Palavras-chave:Leucoptera coffeella, Hymenoptera: Vespidae, bootstrap, Morisita.

INTRODUCTION

Coffee (Coffea sp.) grows over seventy countries, and therefore is one of the most important crops in the world. Coffee production, with an annual estimated retail value of over US$ 70 billion, is surpassed only by oil. Brazil is the leading country in this activity, being responsible for, at about, 25% of the world coffee production (LEWIN et al., 2004).

Two species of coffee (Coffea arabica L. and Coffea canephora Pierre & Froehner, also known as Robusta), are commercially traded, with C. arabic. comprising approximately 65% of coffee production (LEWIN et al., 2004). It is well known that both species are susceptible to fungal and insect pests REIS et al. (2006). Among these pests, one of the most important significant throughout Brazil is the coffee-leaf-miner [Leucoptera coffeella (Guérin Mèneville & Perrottet, 1842) (Lepidoptera: Lyonetiidae)].

The caterpillars of the leaf miner moth attack the coffee leaves causing loss of the photosynthetic area as a consequence of necrosis of the leaf surface and early fall of the coffee leaf. This may affect the coffee plant crop in many different ways. Firstly, the plant will have a life spam shorter than expected, secondly there is a reduction of the plant production, where it is estimated that the loss in yield due to infestation by L. coffeella moths is around 40% in Brazil, and thirdly there is a drop in the quality of the coffee beans (COFFEE-TEA.CO.UK, 2010).

The conventional chemical control is the method most used against the coffee-leaf-miner, unfortunately this method leads to many side effects: It does not prevent occurrence of secondary outbreaks, the pest may become resistant to the insecticides that are used to control it and the pesticide may be lethal to natural predators of the coffee-leaf-miner. Thus, chemical control is not a good long term strategy for the control of coffee pests (COFFEE-TEA.CO.UK, 2010). Consequently, coffee producers are being trained in organic practices to develop free insecticide practices. REIS et al. (2006) advocate that predatory wasps play a significant role in the natural biological control of the coffee-leaf-miner. Some species of predators of the coffee-leaf-miner found in Brazil and pertaining to the Hymenoptera order and the Vespidae family are Brachygastra lecheguana (Latreille, 1824), Polistes versicolor (Oliver, 1791), Polybia paulista Ihering, Polybia scutellaris (White, 1841) and Protonectarina sylveirae (Saussure, 1854) (REIS et al., 2006).

It is well known that biological variables show often an important spatial heterogeneity and, therefore, the knowledge about insects spatial distribution is essential in order to provide an integrated pest management (BACCA et al., 2006). Also, the apparent existence of temporal clusters of high incidence in many crop pests suggests that the temporal distribution of these pests might be influenced by environmental and weather factors (KREBS, 1999). Thus, basic knowledge about the spatial-temporal dynamics of the coffee-leaf-miner and a generalist predator (predatory wasp) could contribute to the efficiency of the development of organic management in coffee plantations.

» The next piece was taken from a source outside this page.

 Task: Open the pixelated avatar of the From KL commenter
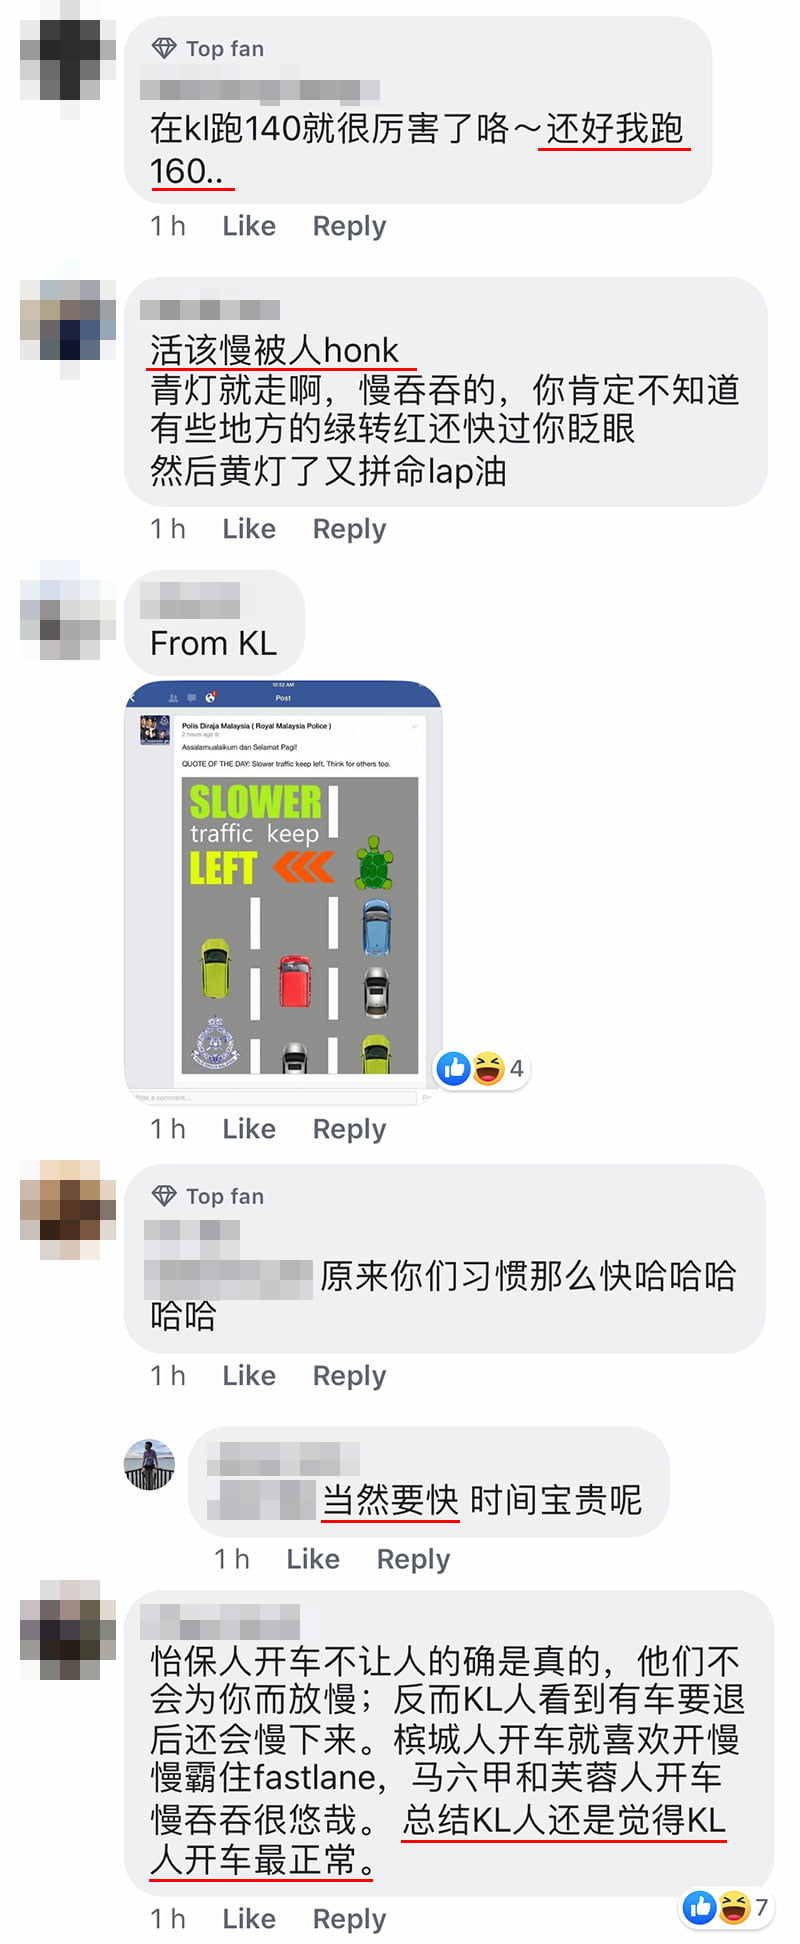(69, 609)
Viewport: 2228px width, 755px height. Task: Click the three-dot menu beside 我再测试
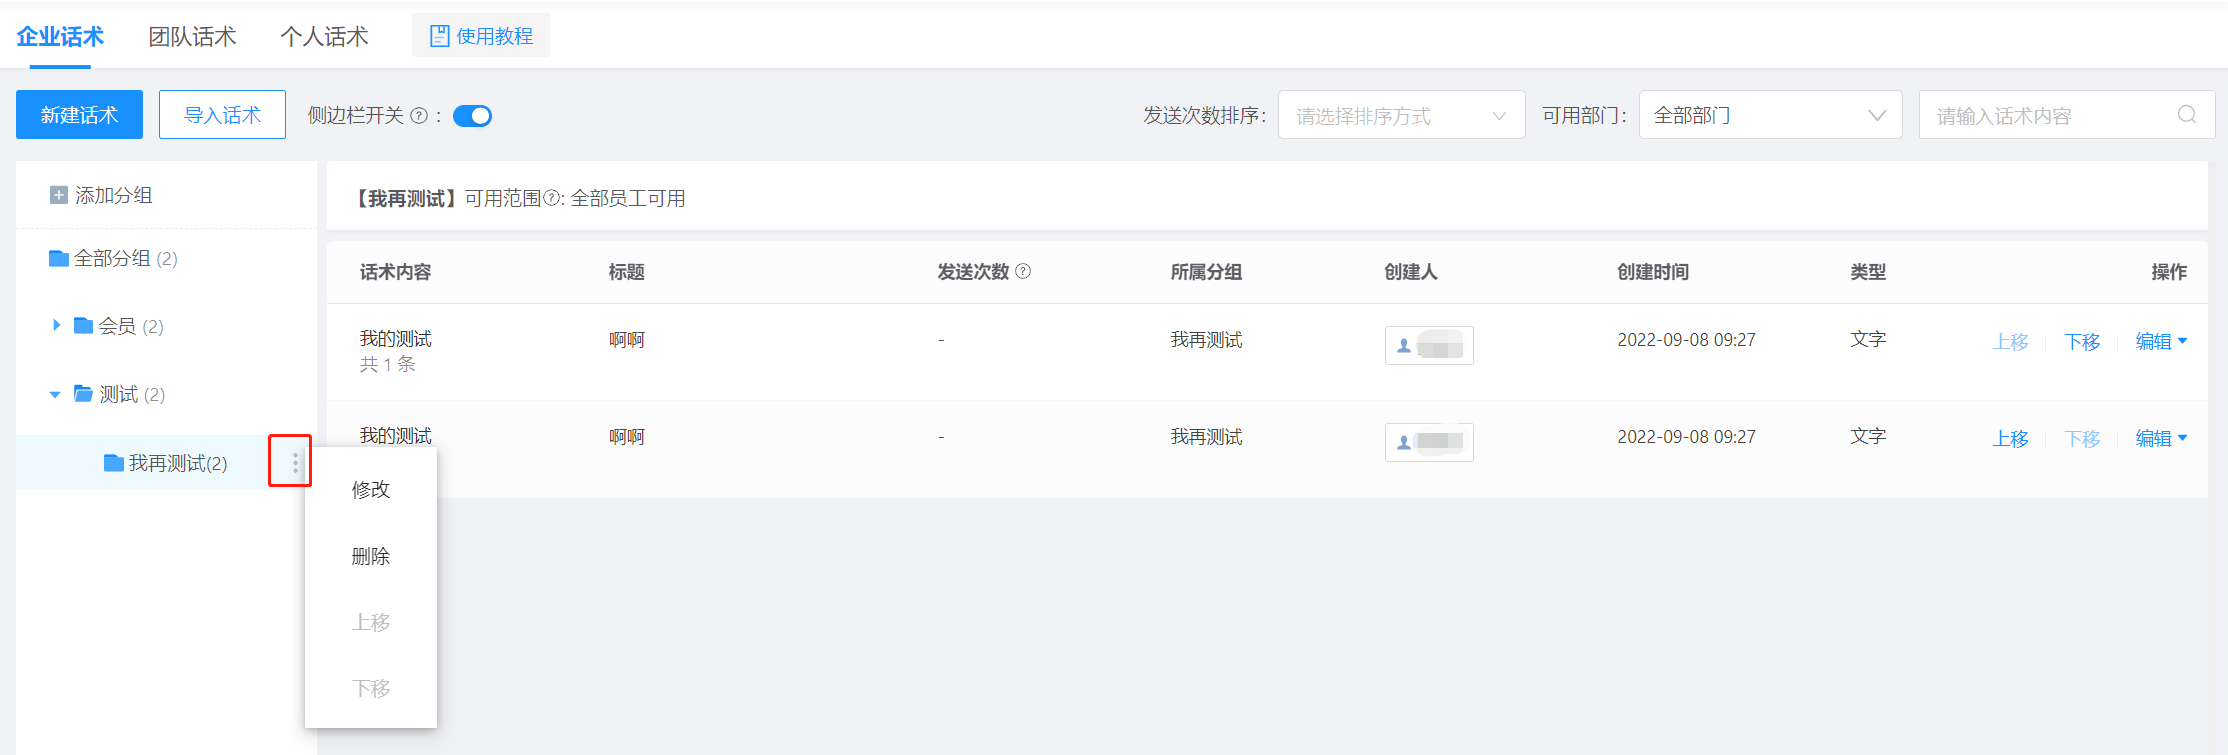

One way to investigate the spatio-temporal synchronism of predator and prey is to calculate and compare indices of spatial randomness in a temporal sequence. If a series of counts of the number of individual animals are taken in some areas of defined size and shape then there are available many indices of spatial aggregation. KREBS (1999) advocates that the Morisita's index is the best one in this purpose and, therefore this index has been frequently used by researchers for pest spatial analysis of . Unfortunately, there are certain objection about how they are using it. Namely, how to assess the sampling variation associated with an index calculated from sample data. Without this, it is not possible to obtain confidence interval for the population index and the analysis is based only on point estimates that are often subjective.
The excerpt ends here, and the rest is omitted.